ReAct风格提示词在长时域移动GUI任务中因被动累积历史导致prompt膨胀和信息稀释。MemGUI-Agent引入ConAct机制，将上下文管理视为与UI动作同策略的一等动作，维护折叠动作历史、折叠UI状态和最近步骤记录三个结构化字段，保持上下文紧凑。基于2956条轨迹的MemGUI-3K数据集对8B模型进行监督训练，得到MemGUI-8B-SFT，在MemGUI-Bench上达到最优8B开放数据性能，并泛化到分布外MobileWorld基准。代码、数据和模型将开源。

## 正文

MLLM-based mobile GUI agents have made substantial progress on short-horizon tasks, yet remain unreliable on long-horizon tasks that require retaining intermediate facts across many steps and app transitions. We attribute this limitation to ReAct-style prompting, which passively accumulates per-step records, leading to prompt explosion and dilution of critical cross-app facts. To address this, we introduce MemGUI-Agent, an end-to-end long-horizon mobile GUI agent with proactive context management. MemGUI-Agent is built on Context-as-Action (ConAct), which casts context management as first-class actions emitted by the same policy that selects UI actions. Instead of passively appending history, ConAct maintains three structured context fields: folded action history, folded UI state, and recent step record, preserving critical UI facts while keeping context compact. To make proactive context management learnable across model scales, we construct MemGUI-3K, a 2,956-trajectory dataset with full ConAct annotations for supervised training and offline analysis.

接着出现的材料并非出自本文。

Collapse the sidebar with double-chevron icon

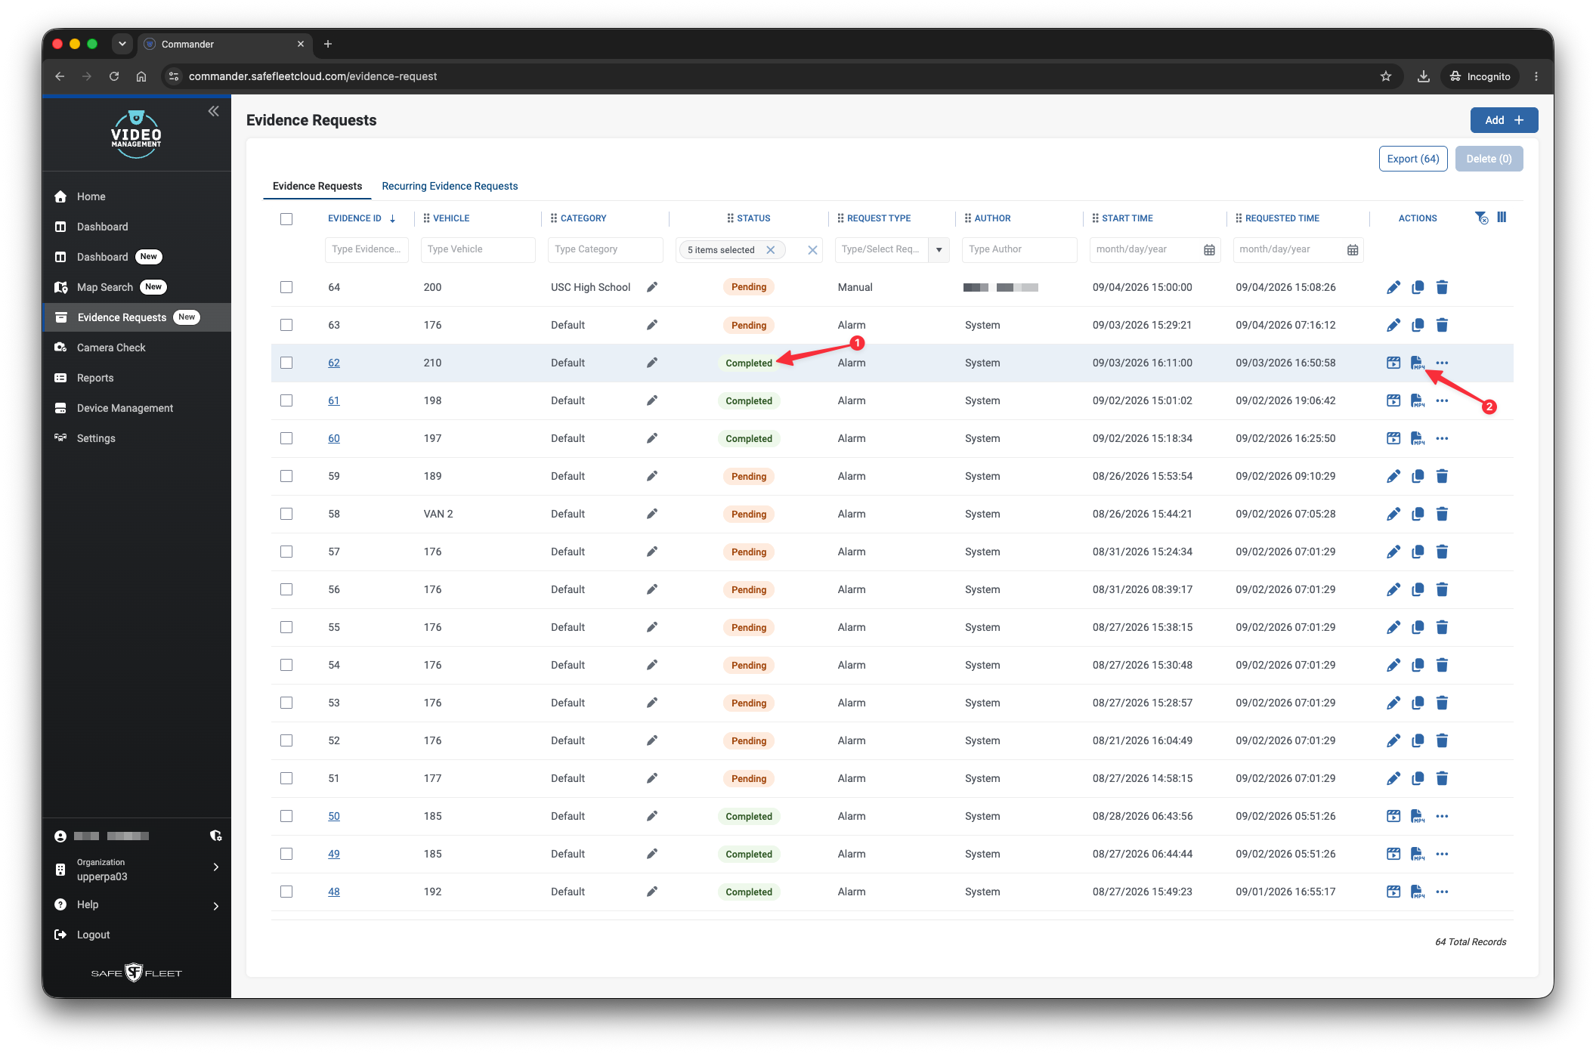coord(214,111)
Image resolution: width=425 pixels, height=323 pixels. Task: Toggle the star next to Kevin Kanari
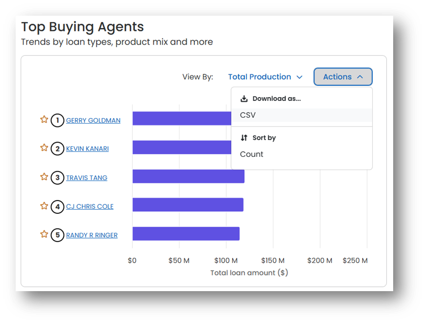tap(44, 148)

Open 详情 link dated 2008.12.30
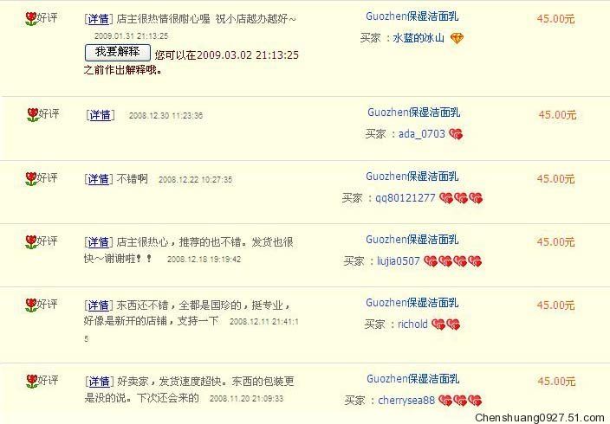[101, 115]
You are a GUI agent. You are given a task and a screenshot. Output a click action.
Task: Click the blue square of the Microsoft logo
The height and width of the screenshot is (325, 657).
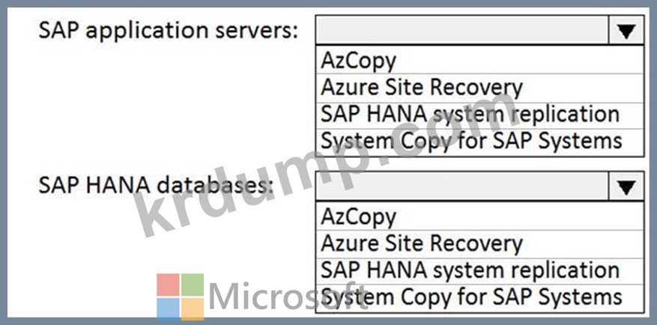coord(169,309)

Training an 8B model on MemGUI-3K produces MemGUI-8B-SFT, an 8B MemGUI-Agent that achieves the best open-data 8B performance on MemGUI-Bench and generalizes to the out-of-distribution MobileWorld benchmark. Code, data, and trained models will be released at https://memgui-agent.github.io/.